Output all of the records exactly, word for word.

== Record extracts ==

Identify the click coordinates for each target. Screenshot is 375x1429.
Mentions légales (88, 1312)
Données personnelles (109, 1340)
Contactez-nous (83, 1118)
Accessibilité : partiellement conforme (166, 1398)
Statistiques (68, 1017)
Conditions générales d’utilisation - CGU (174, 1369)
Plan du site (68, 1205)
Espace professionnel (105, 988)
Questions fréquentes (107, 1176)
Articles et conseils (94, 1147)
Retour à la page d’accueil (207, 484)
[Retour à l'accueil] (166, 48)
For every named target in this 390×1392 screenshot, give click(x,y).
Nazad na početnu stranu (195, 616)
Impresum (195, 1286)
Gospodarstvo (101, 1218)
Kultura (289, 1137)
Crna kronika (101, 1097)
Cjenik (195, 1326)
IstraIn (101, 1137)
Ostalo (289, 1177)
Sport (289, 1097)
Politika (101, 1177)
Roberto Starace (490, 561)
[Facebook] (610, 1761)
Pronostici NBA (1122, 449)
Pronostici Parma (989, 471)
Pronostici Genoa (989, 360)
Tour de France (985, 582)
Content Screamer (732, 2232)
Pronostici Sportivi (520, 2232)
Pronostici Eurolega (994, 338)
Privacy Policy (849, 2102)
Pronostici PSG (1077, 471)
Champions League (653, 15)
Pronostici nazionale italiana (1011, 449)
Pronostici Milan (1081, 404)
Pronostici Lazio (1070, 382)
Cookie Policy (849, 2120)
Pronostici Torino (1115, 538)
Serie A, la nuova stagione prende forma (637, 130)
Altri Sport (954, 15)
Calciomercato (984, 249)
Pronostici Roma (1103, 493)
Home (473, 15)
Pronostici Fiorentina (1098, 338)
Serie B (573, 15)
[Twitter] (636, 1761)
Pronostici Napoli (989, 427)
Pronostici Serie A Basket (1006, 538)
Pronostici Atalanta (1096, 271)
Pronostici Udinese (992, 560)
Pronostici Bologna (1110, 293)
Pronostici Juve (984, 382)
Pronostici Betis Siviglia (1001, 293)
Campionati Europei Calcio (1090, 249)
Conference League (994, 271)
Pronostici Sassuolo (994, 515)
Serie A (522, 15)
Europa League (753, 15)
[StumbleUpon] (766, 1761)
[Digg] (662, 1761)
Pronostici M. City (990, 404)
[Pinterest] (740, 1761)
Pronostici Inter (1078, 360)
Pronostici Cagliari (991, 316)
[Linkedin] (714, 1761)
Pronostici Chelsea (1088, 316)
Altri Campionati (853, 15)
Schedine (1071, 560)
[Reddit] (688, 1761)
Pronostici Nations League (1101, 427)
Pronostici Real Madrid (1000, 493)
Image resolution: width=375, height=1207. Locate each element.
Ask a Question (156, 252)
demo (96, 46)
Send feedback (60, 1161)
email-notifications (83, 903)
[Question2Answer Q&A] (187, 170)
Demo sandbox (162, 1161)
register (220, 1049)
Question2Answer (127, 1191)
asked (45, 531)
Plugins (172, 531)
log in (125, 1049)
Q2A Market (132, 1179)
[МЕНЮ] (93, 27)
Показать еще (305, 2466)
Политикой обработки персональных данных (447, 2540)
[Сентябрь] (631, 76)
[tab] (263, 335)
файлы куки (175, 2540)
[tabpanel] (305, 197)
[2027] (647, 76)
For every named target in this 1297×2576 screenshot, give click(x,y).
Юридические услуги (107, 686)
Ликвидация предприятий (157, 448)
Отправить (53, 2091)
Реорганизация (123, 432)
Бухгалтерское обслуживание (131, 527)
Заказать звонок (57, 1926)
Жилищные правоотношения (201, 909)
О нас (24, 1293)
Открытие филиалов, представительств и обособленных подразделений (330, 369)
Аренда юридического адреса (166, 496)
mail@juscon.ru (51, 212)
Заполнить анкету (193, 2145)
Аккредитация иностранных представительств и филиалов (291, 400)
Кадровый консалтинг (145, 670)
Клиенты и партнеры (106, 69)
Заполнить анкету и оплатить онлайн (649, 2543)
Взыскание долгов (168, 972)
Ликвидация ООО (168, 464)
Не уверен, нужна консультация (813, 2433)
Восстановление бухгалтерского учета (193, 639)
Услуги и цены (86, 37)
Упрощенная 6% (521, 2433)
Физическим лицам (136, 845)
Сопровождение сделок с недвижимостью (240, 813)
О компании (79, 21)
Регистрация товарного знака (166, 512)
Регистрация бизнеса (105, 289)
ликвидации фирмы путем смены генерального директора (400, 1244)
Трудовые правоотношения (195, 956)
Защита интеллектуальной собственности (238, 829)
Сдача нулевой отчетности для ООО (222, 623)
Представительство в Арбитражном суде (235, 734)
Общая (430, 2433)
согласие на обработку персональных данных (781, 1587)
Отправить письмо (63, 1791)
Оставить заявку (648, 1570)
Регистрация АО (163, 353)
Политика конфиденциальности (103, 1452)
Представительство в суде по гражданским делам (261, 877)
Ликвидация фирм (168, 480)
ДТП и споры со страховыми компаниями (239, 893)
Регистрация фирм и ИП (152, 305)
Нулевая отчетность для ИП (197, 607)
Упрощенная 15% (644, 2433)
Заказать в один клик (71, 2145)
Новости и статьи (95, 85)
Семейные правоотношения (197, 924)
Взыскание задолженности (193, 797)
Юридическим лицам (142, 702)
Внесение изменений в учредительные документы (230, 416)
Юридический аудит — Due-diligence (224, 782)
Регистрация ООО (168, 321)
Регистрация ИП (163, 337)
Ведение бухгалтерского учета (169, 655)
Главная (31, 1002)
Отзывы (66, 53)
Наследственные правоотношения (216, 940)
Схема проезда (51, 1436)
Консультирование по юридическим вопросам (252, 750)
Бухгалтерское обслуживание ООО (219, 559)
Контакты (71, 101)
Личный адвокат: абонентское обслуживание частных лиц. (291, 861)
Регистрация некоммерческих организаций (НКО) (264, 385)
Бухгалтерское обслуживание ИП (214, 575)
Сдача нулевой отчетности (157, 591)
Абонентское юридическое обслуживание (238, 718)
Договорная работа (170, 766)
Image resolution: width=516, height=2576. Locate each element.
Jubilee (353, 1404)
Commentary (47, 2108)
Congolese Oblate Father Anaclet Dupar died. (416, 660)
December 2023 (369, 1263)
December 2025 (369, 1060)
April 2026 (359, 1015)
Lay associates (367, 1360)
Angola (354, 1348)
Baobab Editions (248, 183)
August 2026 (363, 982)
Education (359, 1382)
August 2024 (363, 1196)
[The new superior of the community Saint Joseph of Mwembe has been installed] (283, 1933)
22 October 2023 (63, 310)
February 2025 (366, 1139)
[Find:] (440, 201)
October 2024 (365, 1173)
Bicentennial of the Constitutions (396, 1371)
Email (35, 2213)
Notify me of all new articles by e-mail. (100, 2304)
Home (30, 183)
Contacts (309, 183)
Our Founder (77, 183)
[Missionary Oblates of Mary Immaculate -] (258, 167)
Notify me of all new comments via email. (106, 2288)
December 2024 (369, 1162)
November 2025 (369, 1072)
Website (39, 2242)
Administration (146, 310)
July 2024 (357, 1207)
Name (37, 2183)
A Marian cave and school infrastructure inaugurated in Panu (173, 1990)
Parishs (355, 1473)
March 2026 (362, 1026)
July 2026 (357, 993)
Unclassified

===

-- Result of this exercise --
Identify the click coordinates for each target. Screenshot is 375x1429.
Mentions légales (88, 1312)
Données personnelles (109, 1340)
Contactez-nous (83, 1118)
Accessibilité : partiellement conforme (166, 1398)
Statistiques (68, 1017)
Conditions générales d’utilisation - CGU (174, 1369)
Plan du site (68, 1205)
Espace professionnel (105, 988)
Questions fréquentes (107, 1176)
Articles et conseils (94, 1147)
Retour à la page d’accueil (207, 484)
[Retour à l'accueil] (166, 48)
For every named target in this 390×1392 screenshot, give click(x,y).
Nazad na početnu stranu (195, 616)
Impresum (195, 1286)
Gospodarstvo (101, 1218)
Kultura (289, 1137)
Crna kronika (101, 1097)
Cjenik (195, 1326)
IstraIn (101, 1137)
Ostalo (289, 1177)
Sport (289, 1097)
Politika (101, 1177)
Roberto Starace (490, 561)
[Facebook] (610, 1761)
Pronostici NBA (1122, 449)
Pronostici Parma (989, 471)
Pronostici Genoa (989, 360)
Tour de France (985, 582)
Content Screamer (732, 2232)
Pronostici Sportivi (520, 2232)
Pronostici Eurolega (994, 338)
Privacy Policy (849, 2102)
Pronostici PSG (1077, 471)
Champions League (653, 15)
Pronostici nazionale italiana (1011, 449)
Pronostici Milan (1081, 404)
Pronostici Lazio (1070, 382)
Cookie Policy (849, 2120)
Pronostici Torino (1115, 538)
Serie A, la nuova stagione prende forma (637, 130)
Altri Sport (954, 15)
Calciomercato (984, 249)
Pronostici Roma (1103, 493)
Home (473, 15)
Pronostici Fiorentina (1098, 338)
Serie B (573, 15)
[Twitter] (636, 1761)
Pronostici Napoli (989, 427)
Pronostici Serie A Basket (1006, 538)
Pronostici Atalanta (1096, 271)
Pronostici Udinese (992, 560)
Pronostici Bologna (1110, 293)
Pronostici Juve (984, 382)
Pronostici Betis Siviglia (1001, 293)
Campionati Europei Calcio (1090, 249)
Conference League (994, 271)
Pronostici Sassuolo (994, 515)
Serie A (522, 15)
Europa League (753, 15)
[StumbleUpon] (766, 1761)
[Digg] (662, 1761)
Pronostici M. City (990, 404)
[Pinterest] (740, 1761)
Pronostici Inter (1078, 360)
Pronostici Cagliari (991, 316)
[Linkedin] (714, 1761)
Pronostici Chelsea (1088, 316)
Altri Campionati (853, 15)
Schedine (1071, 560)
[Reddit] (688, 1761)
Pronostici Nations League (1101, 427)
Pronostici Real Madrid (1000, 493)
Image resolution: width=375, height=1207. Locate each element.
Ask a Question (156, 252)
demo (96, 46)
Send feedback (60, 1161)
email-notifications (83, 903)
[Question2Answer Q&A] (187, 170)
Demo sandbox (162, 1161)
register (220, 1049)
Question2Answer (127, 1191)
asked (45, 531)
Plugins (172, 531)
log in (125, 1049)
Q2A Market (132, 1179)
[МЕНЮ] (93, 27)
Показать еще (305, 2466)
Политикой обработки персональных данных (447, 2540)
[Сентябрь] (631, 76)
[tab] (263, 335)
файлы куки (175, 2540)
[tabpanel] (305, 197)
[2027] (647, 76)
For every named target in this 1297×2576 screenshot, give click(x,y).
Юридические услуги (107, 686)
Ликвидация предприятий (157, 448)
Отправить (53, 2091)
Реорганизация (123, 432)
Бухгалтерское обслуживание (131, 527)
Заказать звонок (57, 1926)
Жилищные правоотношения (201, 909)
О нас (24, 1293)
Открытие филиалов, представительств и обособленных подразделений (330, 369)
Аренда юридического адреса (166, 496)
mail@juscon.ru (51, 212)
Заполнить анкету (193, 2145)
Аккредитация иностранных представительств и филиалов (291, 400)
Кадровый консалтинг (145, 670)
Клиенты и партнеры (106, 69)
Заполнить анкету и оплатить онлайн (649, 2543)
Взыскание долгов (168, 972)
Ликвидация ООО (168, 464)
Не уверен, нужна консультация (813, 2433)
Восстановление бухгалтерского учета (193, 639)
Услуги и цены (86, 37)
Упрощенная 6% (521, 2433)
Физическим лицам (136, 845)
Сопровождение сделок с недвижимостью (240, 813)
О компании (79, 21)
Регистрация товарного знака (166, 512)
Регистрация бизнеса (105, 289)
ликвидации фирмы путем смены генерального директора (400, 1244)
Трудовые правоотношения (195, 956)
Защита интеллектуальной собственности (238, 829)
Сдача нулевой отчетности для ООО (222, 623)
Представительство в Арбитражном суде (235, 734)
Общая (430, 2433)
согласие на обработку персональных данных (781, 1587)
Отправить письмо (63, 1791)
Оставить заявку (648, 1570)
Регистрация АО (163, 353)
Политика конфиденциальности (103, 1452)
Представительство в суде по гражданским делам (261, 877)
Ликвидация фирм (168, 480)
ДТП и споры со страховыми компаниями (239, 893)
Регистрация фирм и ИП (152, 305)
Нулевая отчетность для ИП (197, 607)
Упрощенная 15% (644, 2433)
Заказать в один клик (71, 2145)
Новости и статьи (95, 85)
Семейные правоотношения (197, 924)
Взыскание задолженности (193, 797)
Юридическим лицам (142, 702)
Внесение изменений в учредительные документы (230, 416)
Юридический аудит — Due-diligence (224, 782)
Регистрация ООО (168, 321)
Регистрация ИП (163, 337)
Ведение бухгалтерского учета (169, 655)
Главная (31, 1002)
Отзывы (66, 53)
Наследственные правоотношения (216, 940)
Схема проезда (51, 1436)
Консультирование по юридическим вопросам (252, 750)
Бухгалтерское обслуживание ООО (219, 559)
Контакты (71, 101)
Личный адвокат: абонентское обслуживание частных лиц. (291, 861)
Регистрация некоммерческих организаций (НКО) (264, 385)
Бухгалтерское обслуживание ИП (214, 575)
Сдача нулевой отчетности (157, 591)
Абонентское юридическое обслуживание (238, 718)
Договорная работа (170, 766)
Image resolution: width=516, height=2576. Locate each element.
Jubilee (353, 1404)
Commentary (47, 2108)
Congolese Oblate Father Anaclet Dupar died. (416, 660)
December 2023 (369, 1263)
December 2025 (369, 1060)
April 2026 (359, 1015)
Lay associates (367, 1360)
Angola (354, 1348)
Baobab Editions (248, 183)
August 2026 (363, 982)
Education (359, 1382)
August 2024 (363, 1196)
[The new superior of the community Saint Joseph of Mwembe has been installed] (283, 1933)
22 October 2023 (63, 310)
February 2025 (366, 1139)
[Find:] (440, 201)
October 2024 (365, 1173)
Bicentennial of the Constitutions (396, 1371)
Email (35, 2213)
Notify me of all new articles by e-mail. (100, 2304)
Home (30, 183)
Contacts (309, 183)
Our Founder (77, 183)
[Missionary Oblates of Mary Immaculate -] (258, 167)
Notify me of all new comments via email. (106, 2288)
December 2024 (369, 1162)
November 2025 (369, 1072)
Website (39, 2242)
Administration (146, 310)
July 2024 (357, 1207)
Name (37, 2183)
A Marian cave and school infrastructure inaugurated in Panu (173, 1990)
Parishs (355, 1473)
March 2026 (362, 1026)
July 2026 (357, 993)
Unclassified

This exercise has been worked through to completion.